Les stocks à Cushing (Oklahoma) — point de livraison du WTI — ont également augmenté plus que prévu, exerçant une pression supplémentaire et localisée sur la référence américaine. La combinaison de la hausse des stocks commerciaux et de l’affaiblissement des spreads de calendrier réduit l’urgence pour les raffineurs américains de s’approvisionner en brut à court terme, ce qui contribue à expliquer pourquoi le WTI a sous-performé le Brent sur la séance.
À l’échelle mondiale, le tableau de l’offre est clivé. D’un côté, les perturbations autour d’Hormuz, de la mer Rouge et de la mer Noire continuent de restreindre la disponibilité maritime fiable, en particulier pour les acheteurs européens et asiatiques. De l’autre, les barils supplémentaires en provenance des États‑Unis et de certains producteurs non‑OPEP, ajoutés à des stocks plus élevés, limitent la probabilité d’un pic immédiat des prix, sauf nouvelle escalade.
Perspectives de Court Terme & Pistes de Trading
Dans les prochains jours, le marché du brut devrait rester guidé par les gros titres, avec des réactions disproportionnées à tout signe concret de percée — ou d’enlisement — dans les négociations sur Hormuz.

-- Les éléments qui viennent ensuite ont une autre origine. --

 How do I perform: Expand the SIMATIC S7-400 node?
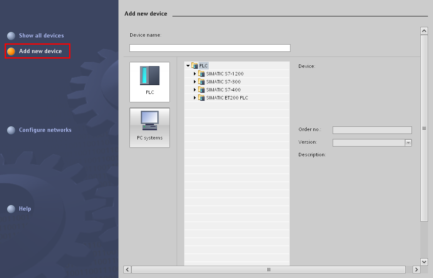tap(195, 90)
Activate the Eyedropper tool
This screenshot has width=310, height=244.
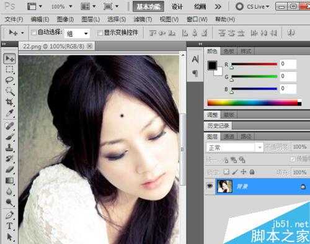pos(9,113)
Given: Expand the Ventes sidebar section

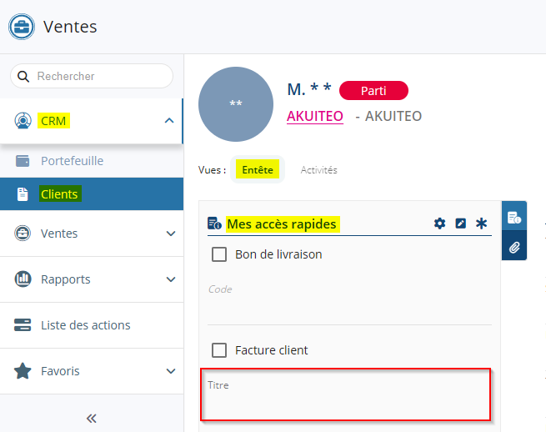Looking at the screenshot, I should point(171,234).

De récents articles indiquent que Washington comme Téhéran considèrent qu’un accord limité sur le transport maritime reste atteignable, mais le coût politique d’un compromis demeure élevé des deux côtés.
Compte tenu des forces opposées que constituent la hausse des stocks américains et la poursuite des incidents sécuritaires, une volatilité des prix autour de la zone actuelle semble plus probable qu’un mouvement directionnel tranché, tant que des éléments plus tangibles concernant les modalités de transit et leur application ne seront pas disponibles.
- Pour les raffineurs et les consommateurs : Envisager de profiter des niveaux actuels pour mettre en place des couvertures partielles pour les besoins du T4 et du début 2027, car les risques géopolitiques restent orientés vers des chocs haussiers, même en cas d’accord partiel sur la réouverture d’Hormuz.
- Pour les producteurs : Maintenir une protection à la baisse aux niveaux actuels en EUR, ou légèrement en dessous, car la hausse des stocks américains et un accord crédible sur le transport maritime pourraient ramener le Brent vers le haut de la fourchette des 60 EUR le baril.
- Pour les traders de court terme : Privilégier les stratégies sur spreads et volatilité plutôt que des paris directionnels francs ; surveiller les différentiels Brent–WTI et les spreads courts de calendrier pour déceler si la tension sur le physique se détend ou réapparaît.
Orientation indicative sur 3 jours (références en EUR)
- Brent (ICE, première échéance, EUR/bbl) : Biais neutre à légèrement baissier, globalement dans le bas de la fourchette des 70 EUR ; vulnérable à de brusques mouvements intrajournaliers en fonction des nouvelles sur Hormuz.
- WTI (NYMEX, première échéance, EUR/bbl) : Risque de baisse modéré vers l’équivalent du milieu de la fourchette des 60 EUR si la hausse des stocks américains se poursuit et que les inventaires à Cushing continuent d’augmenter.
- Spread Brent–WTI : Susceptible de rester modérément large, reflétant des primes de risque maritimes plus élevées pour le Brent face à un brut américain terrestre caractérisé par des stocks abondants.